Determine how many lines below include the string "option". Reply with the number only.

### Supplied records

◆ ◆ ◆ ◆

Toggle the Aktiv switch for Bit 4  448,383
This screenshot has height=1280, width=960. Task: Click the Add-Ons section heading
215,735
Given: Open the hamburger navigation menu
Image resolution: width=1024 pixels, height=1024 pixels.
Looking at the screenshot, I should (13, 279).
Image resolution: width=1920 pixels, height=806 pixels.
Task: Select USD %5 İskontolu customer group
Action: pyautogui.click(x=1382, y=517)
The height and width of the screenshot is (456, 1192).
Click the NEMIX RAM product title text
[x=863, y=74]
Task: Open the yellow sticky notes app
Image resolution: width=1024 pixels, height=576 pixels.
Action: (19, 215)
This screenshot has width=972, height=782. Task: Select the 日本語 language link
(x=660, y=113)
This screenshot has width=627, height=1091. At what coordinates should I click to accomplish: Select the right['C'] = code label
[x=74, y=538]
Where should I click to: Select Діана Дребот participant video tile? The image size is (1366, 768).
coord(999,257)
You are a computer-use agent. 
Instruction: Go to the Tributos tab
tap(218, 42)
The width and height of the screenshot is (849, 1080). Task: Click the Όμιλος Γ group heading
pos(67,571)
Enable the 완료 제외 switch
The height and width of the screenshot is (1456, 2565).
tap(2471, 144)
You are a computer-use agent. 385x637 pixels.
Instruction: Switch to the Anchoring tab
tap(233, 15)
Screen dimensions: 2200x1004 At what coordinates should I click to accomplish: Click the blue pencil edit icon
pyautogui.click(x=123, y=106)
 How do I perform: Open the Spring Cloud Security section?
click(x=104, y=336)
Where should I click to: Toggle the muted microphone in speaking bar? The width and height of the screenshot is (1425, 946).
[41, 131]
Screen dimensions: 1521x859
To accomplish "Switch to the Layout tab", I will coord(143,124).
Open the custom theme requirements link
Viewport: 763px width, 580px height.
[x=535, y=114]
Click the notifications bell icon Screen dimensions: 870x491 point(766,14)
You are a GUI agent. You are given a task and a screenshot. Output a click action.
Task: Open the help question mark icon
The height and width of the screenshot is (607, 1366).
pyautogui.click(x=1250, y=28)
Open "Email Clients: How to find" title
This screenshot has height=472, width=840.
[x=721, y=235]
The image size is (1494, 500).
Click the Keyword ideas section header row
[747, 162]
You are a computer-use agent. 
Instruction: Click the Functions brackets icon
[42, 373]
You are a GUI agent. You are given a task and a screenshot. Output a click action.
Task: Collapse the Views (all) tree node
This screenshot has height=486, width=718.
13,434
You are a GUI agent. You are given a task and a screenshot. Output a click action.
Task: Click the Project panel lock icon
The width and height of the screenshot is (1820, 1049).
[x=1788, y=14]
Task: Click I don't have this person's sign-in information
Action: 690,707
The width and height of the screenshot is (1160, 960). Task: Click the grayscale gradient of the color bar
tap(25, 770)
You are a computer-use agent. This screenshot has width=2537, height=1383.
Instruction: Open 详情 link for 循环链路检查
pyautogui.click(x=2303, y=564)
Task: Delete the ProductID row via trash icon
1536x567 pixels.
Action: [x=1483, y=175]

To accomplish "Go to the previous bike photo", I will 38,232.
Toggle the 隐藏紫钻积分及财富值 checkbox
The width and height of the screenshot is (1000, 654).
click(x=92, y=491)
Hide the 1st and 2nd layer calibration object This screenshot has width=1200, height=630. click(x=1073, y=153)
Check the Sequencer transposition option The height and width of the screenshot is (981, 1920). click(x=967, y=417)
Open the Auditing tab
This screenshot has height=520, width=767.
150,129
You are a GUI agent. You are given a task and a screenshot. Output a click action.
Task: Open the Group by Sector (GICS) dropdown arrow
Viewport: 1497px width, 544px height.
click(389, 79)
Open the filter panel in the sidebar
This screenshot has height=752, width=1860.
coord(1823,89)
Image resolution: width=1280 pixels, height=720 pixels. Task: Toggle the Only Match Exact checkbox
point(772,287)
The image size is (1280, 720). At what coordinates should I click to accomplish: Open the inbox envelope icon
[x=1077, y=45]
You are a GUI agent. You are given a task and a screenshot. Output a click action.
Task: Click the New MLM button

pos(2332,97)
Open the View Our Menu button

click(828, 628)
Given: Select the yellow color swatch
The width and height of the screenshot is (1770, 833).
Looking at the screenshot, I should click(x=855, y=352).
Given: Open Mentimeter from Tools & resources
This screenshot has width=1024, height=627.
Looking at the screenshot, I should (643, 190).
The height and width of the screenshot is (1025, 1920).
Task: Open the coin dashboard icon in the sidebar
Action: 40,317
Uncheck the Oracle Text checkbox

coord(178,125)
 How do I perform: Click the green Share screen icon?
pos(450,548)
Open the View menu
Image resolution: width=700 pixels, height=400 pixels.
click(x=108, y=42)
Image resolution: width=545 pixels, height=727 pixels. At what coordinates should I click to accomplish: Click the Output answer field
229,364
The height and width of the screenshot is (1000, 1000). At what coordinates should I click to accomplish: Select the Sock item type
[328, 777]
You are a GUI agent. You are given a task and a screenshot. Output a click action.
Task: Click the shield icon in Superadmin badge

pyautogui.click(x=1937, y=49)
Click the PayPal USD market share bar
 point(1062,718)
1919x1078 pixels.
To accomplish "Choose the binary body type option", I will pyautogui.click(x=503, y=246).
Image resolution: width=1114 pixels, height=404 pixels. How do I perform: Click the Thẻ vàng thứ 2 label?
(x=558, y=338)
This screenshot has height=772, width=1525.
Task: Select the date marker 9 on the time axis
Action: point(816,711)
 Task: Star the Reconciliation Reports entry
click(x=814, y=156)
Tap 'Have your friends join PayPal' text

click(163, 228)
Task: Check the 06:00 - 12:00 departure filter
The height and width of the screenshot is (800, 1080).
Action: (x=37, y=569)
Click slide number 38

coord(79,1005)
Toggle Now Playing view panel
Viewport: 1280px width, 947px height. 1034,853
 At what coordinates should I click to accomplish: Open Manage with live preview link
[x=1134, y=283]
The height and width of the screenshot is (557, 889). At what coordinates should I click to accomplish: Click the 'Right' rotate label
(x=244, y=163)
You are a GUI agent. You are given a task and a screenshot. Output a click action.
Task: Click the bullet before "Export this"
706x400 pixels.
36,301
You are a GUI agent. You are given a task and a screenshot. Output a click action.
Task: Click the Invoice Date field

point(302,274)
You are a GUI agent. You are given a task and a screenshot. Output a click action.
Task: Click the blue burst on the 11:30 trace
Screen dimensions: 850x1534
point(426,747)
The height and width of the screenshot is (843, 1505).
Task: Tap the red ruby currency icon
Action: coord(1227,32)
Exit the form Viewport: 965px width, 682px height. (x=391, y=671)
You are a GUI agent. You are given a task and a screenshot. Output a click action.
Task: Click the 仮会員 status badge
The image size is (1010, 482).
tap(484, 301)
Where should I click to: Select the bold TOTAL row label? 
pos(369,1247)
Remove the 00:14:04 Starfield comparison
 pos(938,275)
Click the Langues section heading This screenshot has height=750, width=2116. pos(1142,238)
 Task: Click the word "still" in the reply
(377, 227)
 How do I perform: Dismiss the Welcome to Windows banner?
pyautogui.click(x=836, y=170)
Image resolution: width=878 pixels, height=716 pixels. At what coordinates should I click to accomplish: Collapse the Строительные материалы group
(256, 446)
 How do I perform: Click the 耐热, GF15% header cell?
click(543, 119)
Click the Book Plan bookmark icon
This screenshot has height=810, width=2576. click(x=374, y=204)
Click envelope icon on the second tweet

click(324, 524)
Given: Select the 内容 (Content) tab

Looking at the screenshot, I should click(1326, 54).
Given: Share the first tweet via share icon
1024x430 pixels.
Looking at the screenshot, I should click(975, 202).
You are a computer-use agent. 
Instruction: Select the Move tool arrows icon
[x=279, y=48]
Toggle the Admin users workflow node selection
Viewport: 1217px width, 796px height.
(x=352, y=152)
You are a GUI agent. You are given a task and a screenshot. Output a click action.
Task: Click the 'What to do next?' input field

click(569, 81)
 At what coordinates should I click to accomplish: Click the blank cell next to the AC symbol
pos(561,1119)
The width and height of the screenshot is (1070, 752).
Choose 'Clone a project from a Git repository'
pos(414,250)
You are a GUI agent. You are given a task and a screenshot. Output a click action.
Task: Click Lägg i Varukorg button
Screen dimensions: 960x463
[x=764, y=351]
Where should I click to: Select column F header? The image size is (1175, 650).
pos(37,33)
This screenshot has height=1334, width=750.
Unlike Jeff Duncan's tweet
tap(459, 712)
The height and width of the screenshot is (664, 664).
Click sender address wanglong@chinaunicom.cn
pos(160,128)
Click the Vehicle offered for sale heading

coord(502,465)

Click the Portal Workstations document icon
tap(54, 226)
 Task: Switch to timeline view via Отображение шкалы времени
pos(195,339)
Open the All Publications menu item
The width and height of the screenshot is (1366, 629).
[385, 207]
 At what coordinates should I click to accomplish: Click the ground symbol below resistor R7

◆ ◆ ◆ ◆

### Exercise output
2